11.   That section prohibits a person from “[w]illfully mak[ing] and subscrib[ing] any return, statement, or other document, which contains or is verified by a written declaration that it is made under the penalties of perjury, and which he does not believe to be true and correct as to every material matter․”  26 U.S.C. § 7206(1).

12.   Even Appellant admits that the signature alone raises an inference that he knew the contents of the form.

13.   In Bonner v.
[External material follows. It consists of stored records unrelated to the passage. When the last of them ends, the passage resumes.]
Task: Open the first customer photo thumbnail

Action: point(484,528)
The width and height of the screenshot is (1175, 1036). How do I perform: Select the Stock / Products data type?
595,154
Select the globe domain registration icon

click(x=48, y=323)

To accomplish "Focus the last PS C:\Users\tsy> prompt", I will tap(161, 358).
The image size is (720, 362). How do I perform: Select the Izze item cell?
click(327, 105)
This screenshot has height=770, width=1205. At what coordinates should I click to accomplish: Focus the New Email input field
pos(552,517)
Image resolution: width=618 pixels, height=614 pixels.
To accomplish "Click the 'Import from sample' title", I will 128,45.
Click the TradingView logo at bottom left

City of Prichard, 661 F.2d 1206, 1209 (11th Cir.1981) (en banc ), this Court adopted as binding precedent all decisions of the former Fifth Circuit handed down prior to October 1, 1981.

14.   The tax table in § 2T4.1(P) assigns a base offense level of 21 for any amount more than $ 2,500,000.00 but less than $ 5,000,000.00.   Had the interest and penalties not been included in the “tax loss,” Appellant's initial base offense level would have been 17 since the principal amount of the tax liability was approximately $540,000.00.

15.   In so holding, we are mindful of the fact that excluding interest and penalties in evasion of payment cases might not achieve the maximum accountability on the part of a defendant.   Nevertheless, we must follow what the Sentencing Commission has unequivocally stated in its commentary, since it is the best evidence of the Commission's intent, notwithstanding the language used in the actual Guidelines themselves.In addition, we find no merit in the government's argument that our holding would conflict with 26 U.S.C. § 6601(e), which states that “ any reference in this title ․ to any tax imposed by this title shall be deemed also to refer to interest imposed by this section on such tax.”   Since imposition of a tax is wholly independent from the imposition of a sentence for evasion thereof, we find no conflict between the Guideline language in § 2T1.1 and the Internal Revenue Code.